Song(s) of the Day # 1,953 Te Huhu


The kind of thing Cheech and Chong might be interested in listening to. Unashamed Stoner Rock from Te Huhu a partially long-haired  collective from Auckland, New Zealand. Hits from the bong, one and all, on their latest album Recychedelia. 


Opening track Strong Arm of the Law will be enough to catch their drift. Te Huhu lay out their wares and stick to their script. Laid back and utterly strung out in the way that Spacemen 3 and Brian Jonestown Massacre are, the band know what they like and are all intent on dotting all the 'i's and crossing all the 't''s that come with this particular rulebook.


The songs will seem longer than they actually are though that's no criticism. Te Huhu capture perfectly the sensation of a laid-back Friday afternoon at a friend's, passing a joint back and forth and choosing an appropriate selection of records as a soundtrack while you're doing so. If there's the cushioned, blurred paranoia that goes with these things, you know all along that you're in very safe hands.


Although it's perfectly clear where they're coming from, the heritage of this stuff, which stretches from Jefferson Airplane, The early Dead and Floyd to where we are now, the band are greatly adept at what they're doing and Recychedelia is a fine record. You might not trust Te Huhu to do your accounts but they're certainly in their element here.


Sunday, May 26, 2019

Songs Heard on the Radio # 315 Leonard Cohen


Mark Ronson, the always interesting cultural commentator, playing great music on BBC 6 Music on Sunday afternoon. Including Laughing Len, more ragged than he usually is.



Songs About People # 857 Monica Vitti


Italian film star from L'Avventura and many others.


Song(s) of the Day # 1,952 Mavis Staples


'Gotta change around here...' You know exactly what you're going to get with a new album from Mavis Staples in 2019. Stripped back Soul, pared down to the bare essentials from one of the few survivors from the original era, her voice still remarkably intact.


It's sad that the message still needs to be driven home in the here and now. We can't trust that man...' she sings at one point and you know all too well who she's talking about. It's good that Staples is here to deliver the line. We Get By, Staples new album, is as classic a distillation of the form as you could ever wish for.


The title track, a duet with Ben Harper is as good a song as you will hear all year. The message is still as strong as it ever was. You get the feeling that not enough people will be listening to these songs of pride, reconciliation and unity. Those that will won't be disappointed.


Saturday, May 25, 2019

Things Found on My Local's Jukebox # 393 Jackson Browne


One product of a slightly overlong Friday night. Written by Browne at sixteen.


Song(s) of the Day # 1,951 The Chemical Brothers


Back with another of those block rocking beats. What do once cutting edge dance artists do when they reach middle age and are no longer the draw they once were. In The Chemical Brothers case they keep on doing what they've always done. Twenty years and more since Dig Your Own Hole, new album No Geography is probably every bit as good as anything they've ever done. It just won't get so much attention.

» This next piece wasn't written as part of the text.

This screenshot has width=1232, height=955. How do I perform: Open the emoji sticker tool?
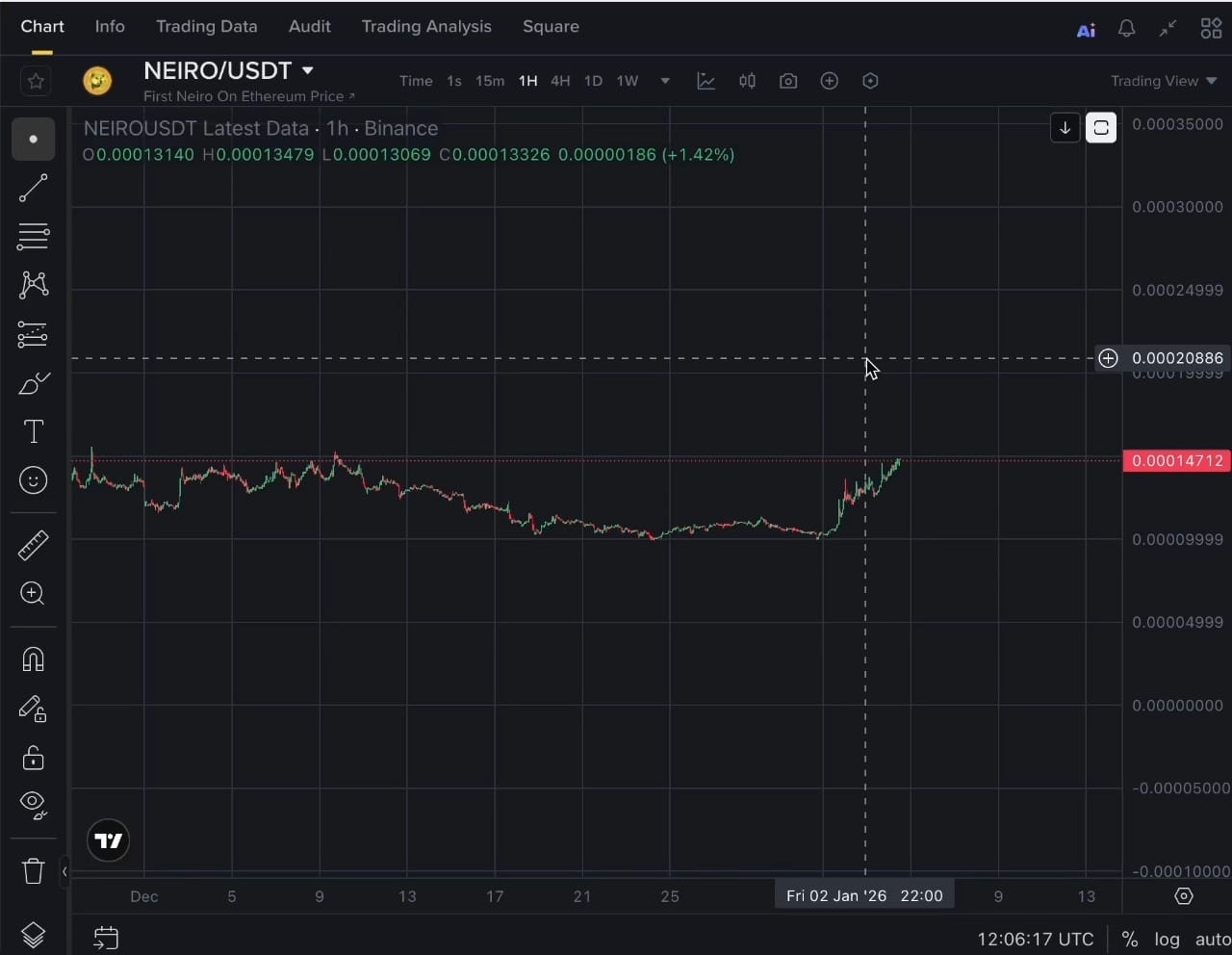(33, 480)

It sounds every bit as inventive to me. Quite similar to what I know of them, I was never a huge devotee of what they put out even though it was plainly evident they they were pros. They still are plainly. So if you want to party like it's 1997 this might be your go to record in 2019.







Friday, May 24, 2019

Cate Le Bon - Reward


What a delight to wake up on a Friday morning to be able to listen to what Cate Le Bon did next. A Reward indeed, (as that's the name of her new album), the promise of a Bank Holiday stretching before me. Le Bon has a distinctly strange vision ,and I wondered in advance of her record this time whether she'd be able to recast it into new shapes while remaining true to herself. To keep the listener interested and surprised.


I'm so pleased to be able to report that this is exactly what she's done. Even more so that from the opening notes of Miami, the first track of Reward, that this sounds to me like the best thing she's done. By now, five albums in, plus numerous side projects and collaborations, she's established a signature sound and a way of working for herself, but now the challenge is to keep that fresh. This is a s fresh as it comes. There's an altogether admirable virtuosity not to say audacity on show here. 


On the cover of the record, Le Bon is shown in eye catching red, making her way down a rocky hillside. The image reminded me of Bowie in The Man Who Feel To Earth, one of the most 'otherly' moments in the whole of Pop history. Bowie is certainly a huge influence on Le Bon, I imagine she's listened to Hunky Dory specifically a thousand times. Not that Reward sounds particularly like it, at least on the surface, but it accepts that record's invitation to be utterly different from the herd and take pride in that difference.


Each track pleased me more than the last. Wonderful, found wisdom, lyrics that make little sense, but actually do. In an effort to keep her vision fresh, Le Bon prepared for making the record by living in isolation in Stavely in the Lake District, re-training in furniture design and then, when she was ready to set her songs down relocating to Panoramic House a residential mountain studio overlooking the ocean in California.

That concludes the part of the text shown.